HANDLING REJECTION…


One of the gravest problems is making rejection personal, and sometimes it is.  There are times when rejection is not you but your beliefs.  The person rejecting you cannot separate the two.  They reject you along with your beliefs.  That happened to our LORD and He forewarned that it would happen to us as well.

We’ve all heard and possibly used the words, “It’s not you, it’s me…” as the rejection edict was issued.  There is probably an element of truth in that, but I would venture that most of the time it is both or neither.  Ideological beliefs and values held by each of us make associations and relationships with some difficult if not impossible.  The Bible declares that “two cannot walk together unless they are in agreement.”  Some have taken that to mean Total Agreement about Everything.  I do not see that in the passage.  We may find it possible to build an alliance on particular issues based on agreement but on many other issues we are not in agreement.  If our disagreement rises to the level of embittered animosity, then a relationship, partnership, or association would be impossible or destructive.

In our world of social media, I find that almost daily, I am either approached by someone wanting to be my friend or being rejected by someone who no longer wants to be a friend.  I have learned, in life, and applied that to the world of social media that their reaching out or rejection is usually not personal but ideological.  Although I have argued that you cannot separate what you believe from who you are a person who does not know you cannot reject your person but must reject your beliefs or words.  If I took every rejection personally, I would be a basket-case and probably plunge into deep depression.  We have a world today that is so performance-oriented and acceptance-driven that rejection shatters their psyche and alterations in belief and public declarations ensue. 

I have watched politicians, when accused of something, immediately apologize.  However, when an apology is not appropriate but driven by the desire to be viewed as likable, agreeable, and to appease they are allowing perception to drive them.  The accusers drive them to take that path.  Most of the time they are then viewed as weak, lacking personal conviction and courage to stand for their beliefs.  The attacks become more intensified until the candidate is so marginalized, they are ineffective.  I have seen the same thing in preachers who so water down their message, violate their core convictions, and compromise the message they are about as useful to the kingdom as screen doors in submarines.  They give the appearance of usefulness but have no practical value.  I know that is harsh, but I believe it to be reality.

Among the reasons that rejection hurts are that we genuinely care about people and their opinions.  However, another reason is we are ‘insecure’ in who we are and because we are insecure rejection is devastating.  Some derive their significance and sense of value and worth from acceptance and rejection dismantles their incredibly fragile psyche.  Feelings of insecurity can come from many roots including lack of preparation or talent.  If we are unable or unprepared, we lack confidence and that lack of confidence translates to insecurity.  Then when our thoughts, words, or deeds are rejected we translate that to our inadequacy and personalize the rejection.  We are shattered and for some recovery becomes virtually impossible.

Let me give you a couple of passages that I believe can diminish the sting of rejection and empower you to achieve the goals and dreams of your heart.

Philippians 4:11-13 – “Not that I speak in regard to need, for I have learned in whatever state I am, to be content: 12 I know how to be abased, and I know how to abound.
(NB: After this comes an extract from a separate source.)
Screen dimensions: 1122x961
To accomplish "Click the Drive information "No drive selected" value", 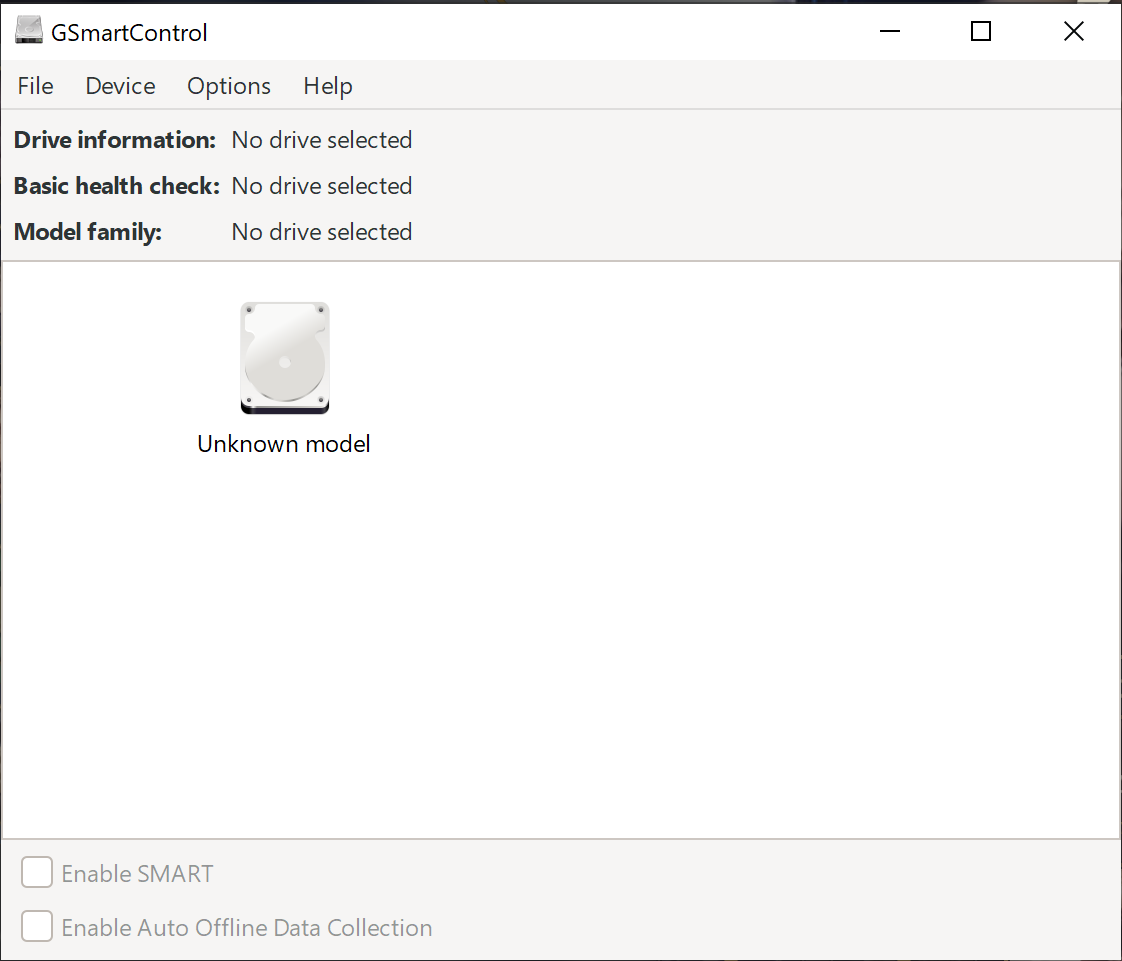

Everywhere and in all things, I have learned both to be full and to be hungry, both to abound and to suffer need. 13 I can do all things through Christ who strengthens me.” 

Notice Paul addresses need, learning and contentment and then as a result of his life experiences and spiritual development he declares, “I can do all things through Christ who strengthens me.”  Rejection, pain, suffering, plenty, applause, accolades all come into my view of life, and whether I am accepted or rejected I stand having Learned and knowing that In Christ I Can! 

In Philippians 4:19 he addresses the church being there for him and tells them that he is going to pray for them and out of his confidence in God, learned through his life experiences, he is going to pray for them and declares that “My God shall supply all your need according to His riches in glory by Christ Jesus.”

You may be rejected by man, but you have not been rejected by God and because of your acceptance in Him, You, cannot be rejected, only your beliefs can.  You are secure in Him and therefore In Him, you live and move and have your being.  Therefore, when rejection comes to you simply look to Him the author and finisher of your faith, bless those rejecting, and rejoice that the seed has been sown and now another will water, and ultimately God will give the increase. I am dead in Christ and in that condition, rejection has no power over me.  

God bless you as you go through this day!